Desprezar vocações para ter emprego

A escola José Gomes Ferreira é a única instituição pública do ensino secundário do concelho de Ferreira do Alentejo, no entanto só tem uma turma de 10.º ano com 20 alunos, uma turma de 11.º ano e duas turmas do 12.º ano, cada uma com 8 alunos. No ano passado, existiam três turmas do 9.º ano, cada uma com 20 alunos. O que acontece aos estudantes?

«As pessoas fogem para as escolas profissionais e para o liceu de Beja, muito pela falta de condições e por terem perspectivas de trabalho imediato. Outros vão para um colégio privado em Beringela», explica Inês Barradas. Também ela já pensou se não faria melhor em optar pelo ensino profissional, mas decidiu seguir a sua vocação e continuar no secundário. Tem o sonho de ser médica: «Adoro tudo o que tem a ver com Medicina, várias áreas...»
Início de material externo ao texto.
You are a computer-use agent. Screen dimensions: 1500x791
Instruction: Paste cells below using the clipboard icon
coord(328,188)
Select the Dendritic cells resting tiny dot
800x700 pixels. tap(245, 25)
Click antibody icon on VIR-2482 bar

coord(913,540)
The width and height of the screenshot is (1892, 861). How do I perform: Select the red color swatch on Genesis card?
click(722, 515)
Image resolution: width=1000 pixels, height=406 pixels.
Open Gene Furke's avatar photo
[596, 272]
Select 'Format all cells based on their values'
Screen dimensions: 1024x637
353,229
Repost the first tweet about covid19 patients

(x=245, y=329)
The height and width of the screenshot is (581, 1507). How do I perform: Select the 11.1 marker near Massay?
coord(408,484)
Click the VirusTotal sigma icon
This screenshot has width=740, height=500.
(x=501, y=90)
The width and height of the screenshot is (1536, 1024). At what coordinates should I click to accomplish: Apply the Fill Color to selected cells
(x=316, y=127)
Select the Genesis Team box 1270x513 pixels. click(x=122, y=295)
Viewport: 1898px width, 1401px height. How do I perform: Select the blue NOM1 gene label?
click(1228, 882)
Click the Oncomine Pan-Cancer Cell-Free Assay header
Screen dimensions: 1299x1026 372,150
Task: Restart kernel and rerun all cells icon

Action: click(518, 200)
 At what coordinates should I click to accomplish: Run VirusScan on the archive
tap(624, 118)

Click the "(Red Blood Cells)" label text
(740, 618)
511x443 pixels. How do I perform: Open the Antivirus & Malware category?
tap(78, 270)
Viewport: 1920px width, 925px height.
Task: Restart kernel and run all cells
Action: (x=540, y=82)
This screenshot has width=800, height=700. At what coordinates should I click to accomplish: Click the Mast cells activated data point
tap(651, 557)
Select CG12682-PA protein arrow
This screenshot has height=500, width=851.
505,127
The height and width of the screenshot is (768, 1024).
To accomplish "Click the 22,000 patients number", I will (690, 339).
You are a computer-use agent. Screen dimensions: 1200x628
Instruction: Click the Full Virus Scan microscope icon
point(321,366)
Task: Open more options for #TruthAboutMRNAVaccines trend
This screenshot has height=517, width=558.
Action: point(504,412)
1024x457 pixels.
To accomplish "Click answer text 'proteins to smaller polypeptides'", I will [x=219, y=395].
Catarina Lopes também pretende seguir Medicina, mas antecipa um cenário em que as médias altas a impedem de concretizar o seu sonho. Pensa na possibilidade de ir para Espanha, mas acha «inadmissível». «E este é um dos cursos que fazem mais falta! Quem é que tem média de 18? Quem vive só para a escola. A minha vida felizmente não se resume só a estudar», salienta.

Marta Serra quer tirar Serviço Social. «Eu vou tentar seguir aquilo que gosto, mas depois se calhar não tenho emprego e vou ficar a pensar que devia ter ido por outro caminho, fora da minha vocação», diz.

Se não conseguirem ter uma profissão dentro da sua área de estudo, terão de procurar outros empregos, mas antecipam a frustração. «Muita gente já sofre com isso», afirma Catarina.